+++ TEXT BLOCK

Showing his mother a dozen morphia tablets, Oswald says he needed Regina's strength and courage to administer "this last helping hand." Now that Regina is gone, however, his mother must swear that she will give him them herself when it is necessary. Mrs. Alving screams and tries to dash out for the doctor, but Oswald reaches the door first and locks it. "Have you a mother's heart and can bear to see me suffering this unspeakable terror?" he cries out. Trying to control herself, Mrs. Alving trembles violently. "Here is my hand on it," she says.
Outside day is breaking. Oswald is seated quietly in an armchair near the lamp. Cautiously bending over him, Mrs. Alving straightens up, relieved:
It has only been a dreadful fancy of yours, Oswald [she chatters] . . . But now you will get some rest, at home with your own mother, my darling boy . . . There now, the attack is over. You see how easily it passed off . . . And look, Oswald, what a lovely day we are going to have. Now you will be able to see your home properly.
She rises and puts out the lamp. In the sunrise the glaciers and peaks in the distance are bathed in bright morning light. Oswald, with his back toward the window, suddenly speaks. "Mother give me the sun." Regarding him with amazement she quavers, "What did you say?" Dully, Oswald repeats, "The sun — the sun." She screams his name. As before, he only says, "The sun — the sun." She beats her head with her hands. "I can't bear it! Never!" she screams. Then, passing her hands over his coat, she searches for the packet of pills. "Where has he got it? Here!" Then she cries, "No, no no! — Yes! — No, no!" Mrs. Alving stares at her son in speechless terror. Oswald remains motionless. "The sun — the sun," he repeats monotonously, and the curtain falls.

++++++
+++ RECORDED INFORMATION

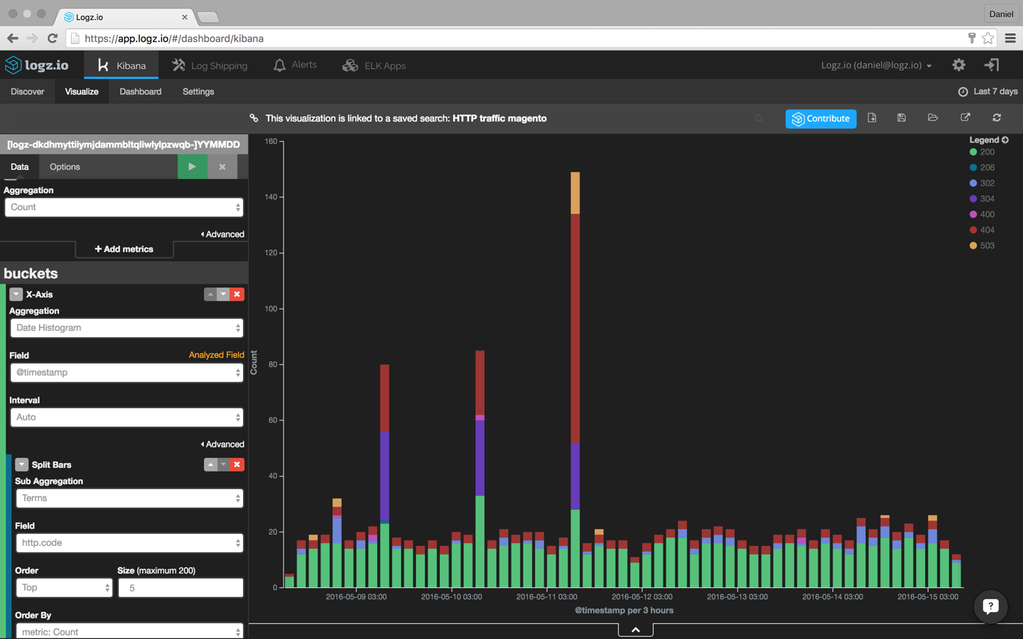Apply changes with the green play button
This screenshot has height=639, width=1023.
(x=192, y=166)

++++++

Reproduce the whole scene summary about Oswald and Mrs. Alving word for word, from its first sentence to its last.

Showing his mother a dozen morphia tablets, Oswald says he needed Regina's strength and courage to administer "this last helping hand." Now that Regina is gone, however, his mother must swear that she will give him them herself when it is necessary. Mrs. Alving screams and tries to dash out for the doctor, but Oswald reaches the door first and locks it. "Have you a mother's heart and can bear to see me suffering this unspeakable terror?" he cries out. Trying to control herself, Mrs. Alving trembles violently. "Here is my hand on it," she says.
Outside day is breaking. Oswald is seated quietly in an armchair near the lamp. Cautiously bending over him, Mrs. Alving straightens up, relieved:
It has only been a dreadful fancy of yours, Oswald [she chatters] . . . But now you will get some rest, at home with your own mother, my darling boy . . . There now, the attack is over. You see how easily it passed off . . . And look, Oswald, what a lovely day we are going to have. Now you will be able to see your home properly.
She rises and puts out the lamp. In the sunrise the glaciers and peaks in the distance are bathed in bright morning light. Oswald, with his back toward the window, suddenly speaks. "Mother give me the sun." Regarding him with amazement she quavers, "What did you say?" Dully, Oswald repeats, "The sun — the sun." She screams his name. As before, he only says, "The sun — the sun." She beats her head with her hands. "I can't bear it! Never!" she screams. Then, passing her hands over his coat, she searches for the packet of pills. "Where has he got it? Here!" Then she cries, "No, no no! — Yes! — No, no!" Mrs. Alving stares at her son in speechless terror. Oswald remains motionless. "The sun — the sun," he repeats monotonously, and the curtain falls.